Stated exercise: Rewrite the items below, replacing each "accomplish" with "achieve" and leaving everything else unchanged.

Listed records:
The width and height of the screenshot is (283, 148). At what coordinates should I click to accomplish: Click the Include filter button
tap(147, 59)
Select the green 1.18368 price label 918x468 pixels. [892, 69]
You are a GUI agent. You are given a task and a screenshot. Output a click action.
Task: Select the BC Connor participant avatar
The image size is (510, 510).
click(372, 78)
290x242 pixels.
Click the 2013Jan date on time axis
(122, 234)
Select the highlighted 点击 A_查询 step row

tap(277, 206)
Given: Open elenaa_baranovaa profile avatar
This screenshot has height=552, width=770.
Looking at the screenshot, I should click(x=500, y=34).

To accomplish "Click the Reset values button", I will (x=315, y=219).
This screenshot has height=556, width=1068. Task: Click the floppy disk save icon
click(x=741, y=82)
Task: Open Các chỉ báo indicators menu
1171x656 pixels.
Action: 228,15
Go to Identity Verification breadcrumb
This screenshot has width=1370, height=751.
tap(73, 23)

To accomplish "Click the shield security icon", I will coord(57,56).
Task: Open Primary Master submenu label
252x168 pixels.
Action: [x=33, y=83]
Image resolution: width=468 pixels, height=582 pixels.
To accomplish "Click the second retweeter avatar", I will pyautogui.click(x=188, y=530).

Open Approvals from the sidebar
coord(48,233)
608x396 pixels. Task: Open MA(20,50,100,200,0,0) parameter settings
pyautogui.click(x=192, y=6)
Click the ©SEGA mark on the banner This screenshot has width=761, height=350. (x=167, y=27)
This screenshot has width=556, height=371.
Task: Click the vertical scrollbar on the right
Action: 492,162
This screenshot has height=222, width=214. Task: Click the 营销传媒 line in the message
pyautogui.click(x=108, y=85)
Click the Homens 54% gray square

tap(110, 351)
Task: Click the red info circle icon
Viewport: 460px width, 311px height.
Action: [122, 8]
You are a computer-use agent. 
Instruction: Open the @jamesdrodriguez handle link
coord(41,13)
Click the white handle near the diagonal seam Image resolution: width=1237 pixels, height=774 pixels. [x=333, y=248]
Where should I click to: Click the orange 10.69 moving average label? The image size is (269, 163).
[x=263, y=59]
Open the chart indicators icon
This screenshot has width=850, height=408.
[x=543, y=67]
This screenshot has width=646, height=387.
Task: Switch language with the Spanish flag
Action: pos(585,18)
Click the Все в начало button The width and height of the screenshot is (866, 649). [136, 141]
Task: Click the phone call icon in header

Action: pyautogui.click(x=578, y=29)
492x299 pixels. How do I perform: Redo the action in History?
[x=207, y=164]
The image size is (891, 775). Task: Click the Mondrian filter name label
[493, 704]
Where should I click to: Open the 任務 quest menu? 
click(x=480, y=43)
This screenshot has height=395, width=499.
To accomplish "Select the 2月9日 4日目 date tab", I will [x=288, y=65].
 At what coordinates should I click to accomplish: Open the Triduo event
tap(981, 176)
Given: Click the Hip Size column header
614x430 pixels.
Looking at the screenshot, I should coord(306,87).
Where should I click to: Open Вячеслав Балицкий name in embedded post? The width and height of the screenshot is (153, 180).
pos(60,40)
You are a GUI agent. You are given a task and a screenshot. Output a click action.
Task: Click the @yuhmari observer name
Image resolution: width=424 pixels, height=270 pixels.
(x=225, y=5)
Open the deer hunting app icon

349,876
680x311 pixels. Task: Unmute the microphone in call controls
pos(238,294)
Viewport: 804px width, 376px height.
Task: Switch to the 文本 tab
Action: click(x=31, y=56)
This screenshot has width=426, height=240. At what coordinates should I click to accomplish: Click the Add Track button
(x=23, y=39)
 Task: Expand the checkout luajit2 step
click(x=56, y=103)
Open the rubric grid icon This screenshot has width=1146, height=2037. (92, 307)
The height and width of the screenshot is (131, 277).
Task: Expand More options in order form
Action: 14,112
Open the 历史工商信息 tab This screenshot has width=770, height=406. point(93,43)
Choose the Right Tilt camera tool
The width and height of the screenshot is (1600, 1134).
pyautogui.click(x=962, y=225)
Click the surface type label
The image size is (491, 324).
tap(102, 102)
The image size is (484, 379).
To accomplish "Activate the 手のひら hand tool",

Task result:
The width and height of the screenshot is (283, 148). At what coordinates should I click to achieve: Click the Include filter button
tap(147, 59)
Select the green 1.18368 price label 918x468 pixels. [892, 69]
You are a GUI agent. You are given a task and a screenshot. Output a click action.
Task: Select the BC Connor participant avatar
The image size is (510, 510).
click(372, 78)
290x242 pixels.
Click the 2013Jan date on time axis
(122, 234)
Select the highlighted 点击 A_查询 step row

tap(277, 206)
Given: Open elenaa_baranovaa profile avatar
This screenshot has height=552, width=770.
Looking at the screenshot, I should click(x=500, y=34).

To achieve "Click the Reset values button", I will (x=315, y=219).
This screenshot has height=556, width=1068. Task: Click the floppy disk save icon
click(x=741, y=82)
Task: Open Các chỉ báo indicators menu
1171x656 pixels.
Action: 228,15
Go to Identity Verification breadcrumb
This screenshot has width=1370, height=751.
tap(73, 23)

To achieve "Click the shield security icon", I will coord(57,56).
Task: Open Primary Master submenu label
252x168 pixels.
Action: [x=33, y=83]
Image resolution: width=468 pixels, height=582 pixels.
To achieve "Click the second retweeter avatar", I will pyautogui.click(x=188, y=530).

Open Approvals from the sidebar
coord(48,233)
608x396 pixels. Task: Open MA(20,50,100,200,0,0) parameter settings
pyautogui.click(x=192, y=6)
Click the ©SEGA mark on the banner This screenshot has width=761, height=350. (x=167, y=27)
This screenshot has width=556, height=371.
Task: Click the vertical scrollbar on the right
Action: 492,162
This screenshot has height=222, width=214. Task: Click the 营销传媒 line in the message
pyautogui.click(x=108, y=85)
Click the Homens 54% gray square

tap(110, 351)
Task: Click the red info circle icon
Viewport: 460px width, 311px height.
Action: [122, 8]
You are a computer-use agent. 
Instruction: Open the @jamesdrodriguez handle link
coord(41,13)
Click the white handle near the diagonal seam Image resolution: width=1237 pixels, height=774 pixels. [x=333, y=248]
Where should I click to: Click the orange 10.69 moving average label? The image size is (269, 163).
[x=263, y=59]
Open the chart indicators icon
This screenshot has width=850, height=408.
[x=543, y=67]
This screenshot has width=646, height=387.
Task: Switch language with the Spanish flag
Action: pos(585,18)
Click the Все в начало button The width and height of the screenshot is (866, 649). [136, 141]
Task: Click the phone call icon in header

Action: pyautogui.click(x=578, y=29)
492x299 pixels. How do I perform: Redo the action in History?
[x=207, y=164]
The image size is (891, 775). Task: Click the Mondrian filter name label
[493, 704]
Where should I click to: Open the 任務 quest menu? 
click(x=480, y=43)
This screenshot has height=395, width=499.
To achieve "Select the 2月9日 4日目 date tab", I will [x=288, y=65].
 At what coordinates should I click to achieve: Open the Triduo event
tap(981, 176)
Given: Click the Hip Size column header
614x430 pixels.
Looking at the screenshot, I should coord(306,87).
Where should I click to: Open Вячеслав Балицкий name in embedded post? The width and height of the screenshot is (153, 180).
pos(60,40)
You are a GUI agent. You are given a task and a screenshot. Output a click action.
Task: Click the @yuhmari observer name
Image resolution: width=424 pixels, height=270 pixels.
(x=225, y=5)
Open the deer hunting app icon

349,876
680x311 pixels. Task: Unmute the microphone in call controls
pos(238,294)
Viewport: 804px width, 376px height.
Task: Switch to the 文本 tab
Action: click(x=31, y=56)
This screenshot has width=426, height=240. At what coordinates should I click to achieve: Click the Add Track button
(x=23, y=39)
 Task: Expand the checkout luajit2 step
click(x=56, y=103)
Open the rubric grid icon This screenshot has width=1146, height=2037. (92, 307)
The height and width of the screenshot is (131, 277).
Task: Expand More options in order form
Action: 14,112
Open the 历史工商信息 tab This screenshot has width=770, height=406. point(93,43)
Choose the Right Tilt camera tool
The width and height of the screenshot is (1600, 1134).
pyautogui.click(x=962, y=225)
Click the surface type label
The image size is (491, 324).
tap(102, 102)
The image size is (484, 379).
To achieve "Activate the 手のひら hand tool",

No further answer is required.